Avoiding Unwanted Bills

Healthcare can be expensive; take steps to keep your costs down. 

Avoid surprises in your medical bills

  • Understanding your health insurance, specifically your plan, can lessen your chances of a surprise bill. Here are a few terms you need to know.
  • In-Network providers: Doctors/providers/hospitals that your health plan has a contract to pay for services.  Your health insurance pays these providers directly.
  • Out-of-Network providers: Doctors/providers/hospitals that your health plan does NOT have a contract to pay for services. You may have to pay more for their services.
  • Balance Bill: If a doctor or providers bill for services is more that what your health plan agrees to pay, you will be charged the difference or “balance.”This is called a balance bill.
  • Out of pocket maximum: One you have reached the out-of-pocket maximum spend on things like deductibles and copayments, you don’t have to pay for care anymore. But if you use an out-of-network provider you will have to pay their bills, even if you have reached your out-of-pocket maximum. 

What to know about hospital and healthcare facility coverage

Just because your hospital is in-network doesn’t mean all of their staff is! There may be doctors or professionals that are NOT in network at your hospital, and this could mean an unexpected bill for you. 

Below are tips to avoid this from happening based on your procedure.

For scheduled hospital/facility procedures

  1. Before you receive care, check with your doctor/provider and the health plan to make sure they are in the network. Agreements often change.
  2. If you need to have a procedure, ask where it will take place to be sure that facility is in the network.
  3. Ask who else might be involved in your procedure and if they are in-network; for example, an anesthesiologist or pathologist. 
  4. Keep a record of the providers, the date you spoke with them, and the information you received.
  5. If you think you received an incorrect medical bill ask your health plan to help you resolve the issue.

In an emergency

If you or someone in your family had an emergency, where would you go? Instead of risking a large balance bill, do your research in advance. 

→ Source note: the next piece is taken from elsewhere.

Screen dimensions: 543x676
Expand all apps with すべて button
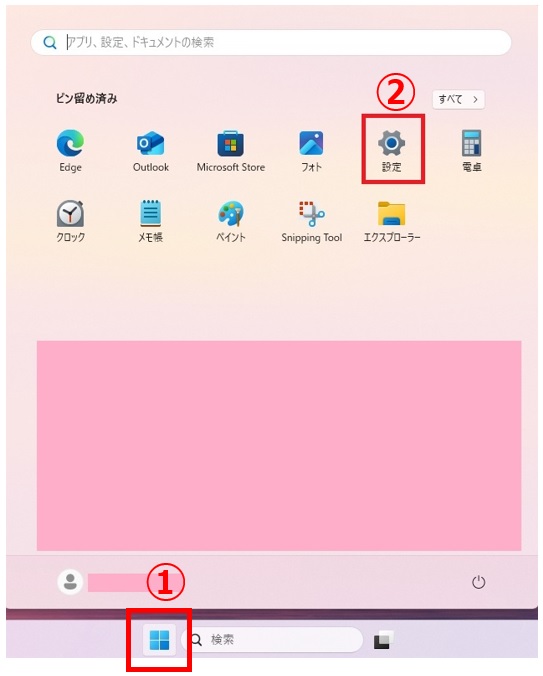tap(459, 100)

  1. Check with your health plan to see which local emergency departments are in network. 
  2. Ask your hospital if they employ their ER doctors. If they do not, check with your health plan to make that physician group is in network or your ER visit could end with a hospital and physician bill.
  3. Ask your health plan if emergency medical transportation is included in your network. In an emergency, you can ask to be taken to an in-network emergency, but the final decision is with the emergency response team. 
  4. If the healthcare need is not an emergency, find an urgent care center or walk-in clinic that is in-network.

During pregnancy and childbirth

Healthcare services for pregnancy and childbirth are unique. You’ll have new expenses, including those associated with your care during pregnancy and childbirth.

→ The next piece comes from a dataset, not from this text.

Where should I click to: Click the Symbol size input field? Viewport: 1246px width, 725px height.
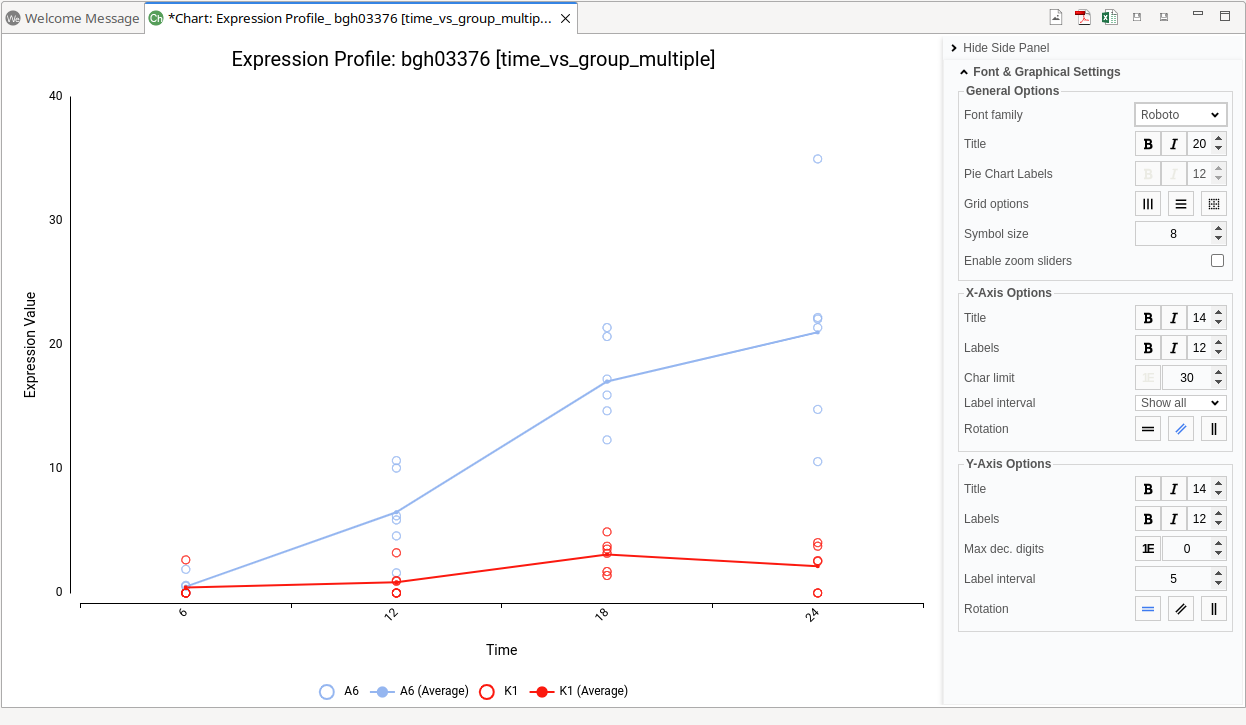[x=1173, y=234]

  • Step one! Choose an obstetrician keeping in mind where you want to deliver your baby. Make sure your doctor, their partners and the facility are in-network. Check with your health plan, the obstetrician and the facility where you plan to give birth. 
  • Step two! During your pregnancy, you will have regular visits and routine tests will be performed. If you need a referral to a specialist, confirm their in-network status before your appointment.
  • Step three! Before you reach your due date, select a pediatrician and confirm that he or she is in-network. Also ask if the other providers in the practice are in network.
  • Labor and Delivery: During childbirth, other healthcare professionals may be involved. For example, an epidural is given by an anesthesiologist. If you require a C-section an anesthesiologist will also be involved. If your baby requires specialized care, a consulting pediatrician or neonatologist may be needed. Check to ensure all possible providers are in-network.

When having a colonoscopy

  1. Contact both your health plan and the gastroenterology center to confirm that both the gastroenterologist and the facility where the procedure will be performed are in network.
  2. You will likely need anesthesiologist or nurse anesthetist. Ask if they will bill you separately for their services. If so, check to see if they are also in network.
  3. If any polyps or tissue samples are taken, they will be sent to a pathologist. Ask who provides the pathology services, if they will bill you separately and confirm their network status as well.

Important to note:  A routine or screening colonoscopy is preventative care, and is usually covered with little or no charge to you. For a diagnostic colonoscopy you may have to pay regular deductibles, copayments, or coinsurance amounts.